Since Adbusters was founded in the late 1980s--back when it was dubbed a "journal of the mental environment"--it has been charting how the world continues to lose its way, detailing nations that have become corporate beasts beholden to the likes of Nike, G.E., and Microsoft. Fortunately, Kalle Lasn, publisher of Adbusters magazine, is here once again to give us a kick in the pants. Like its predecessor Culture Jam, Design Anarchy is a wake-up call for everyone mindlessly living out their days in a consumer cycle that is not only killing the planet, but dulling one's sense of self and place in the world. Lasn ponders the dangers of such corporate indoctrination and loss of identity, offering a blueprint for artists in the form of this striking textbook.

As a manifesto of uncooling and demarketing, Design Anarchy is high-octane ammo, an attempt to recapture a little of what was going on in Paris in the late '60s and what the Situationists had been hoping for: an end to the solemn existence of modern man, and more joyful displays of spontaneity. It is Adbusters' way of twisting the branding of everything--from the cars we drive and the food we eat, to what we wear, and what we watch--that uncovers consumers digging themselves deeper and deeper into a cultural abyss they may never be able to crawl back out of. By not realizing the true costs of actions and desires, consumers are failing, and this book seeks to level the playing field in the arena of propaganda.

In his book, Lasn presents not only arguments, but the beginnings of a user's manual, a simple introduction to culture jamming, which he has said "is, at root, a metaphor for stopping the flow of spectacle long enough to adjust your set." From creating uncommercials and spoof ads, to arguing with professors and interrupting lectures, just about any action shows the beginning awareness, and this scrapbook helps record those efforts.
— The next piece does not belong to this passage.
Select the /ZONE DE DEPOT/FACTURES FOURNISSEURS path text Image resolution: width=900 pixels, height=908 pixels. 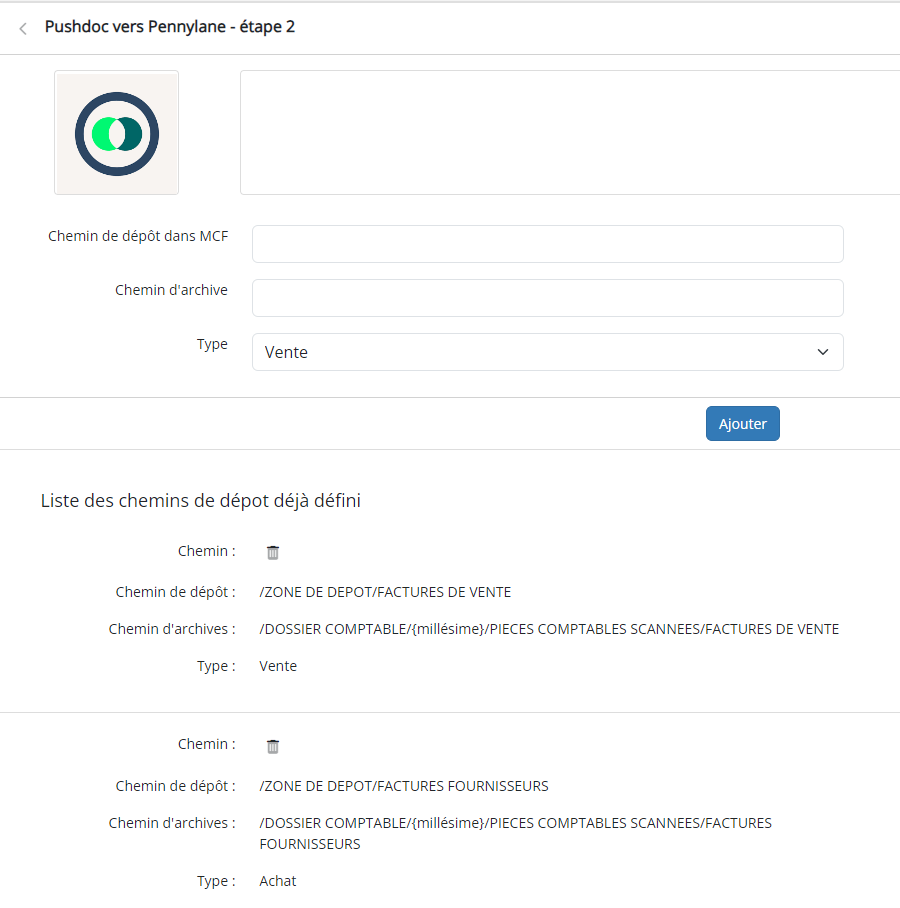[404, 786]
Lasn defines design as "the most ubiquitous of all the arts. It responds to needs at once personal and public, embraces concerns both economic and ergonomic, and is informed by many disciplines including art and architecture, philosophy and ethics, literature and language, science and politics, and performance. Graphic design is everywhere touching everything we do everything we see, everything we buy..." Design Anarchy sticks firmly to this characterization, re-imagining physical structures, personal images, and communal thinking in a large-form book with ideas as striking as its design.

Not so much political as polemic, Lasn's tact yearns for simplicity, an end to wholesale mass consumption and the blind devotion sometimes a little to eagerly given to corporate identities. In Culture Jam, Lasn wrote: "For an enormous number of people, the idea that they should set limits on themselves is unthinkable." It's an interesting argument, especially here in the United States where the president touts shopping as a patriotic act and choice has become the ultimate civil right.

Design Anarchy attempts to cover all bases: the news industry, television, fashion, food, automotive, the beauty industry, tobacco, and others, giving examples and tactics for dealing with the conspicuous consumption of an increasingly service-based society. It's all fair game for Lasn and his Adbusters team, who continually declare war on the mass media and its progeny by inventing calculated responses to the company's own advertising campaigns, whether repurposing a slaughterhouse photo to attack the fast food industry or sticking the kid-friendly tobacco spokesman Joe Camel in a hospital bed. The book reprints many of the magazine's ads and a number of other activist images and texts, which all combined, make a functional design tool and memoir that vibrantly reproduces a number of influential images and concepts that can serve any artist looking to tackle a confluence of current events and cultural noise. While Adbusters has always struck some as an uneven and sometimes overwrought attempt at revolution, the magazine remains an important rallying cry for change, and its a mission Design Anarchy fits into well, structured as a coffee table art book whose refined anarchistic beauty is more than just cover deep.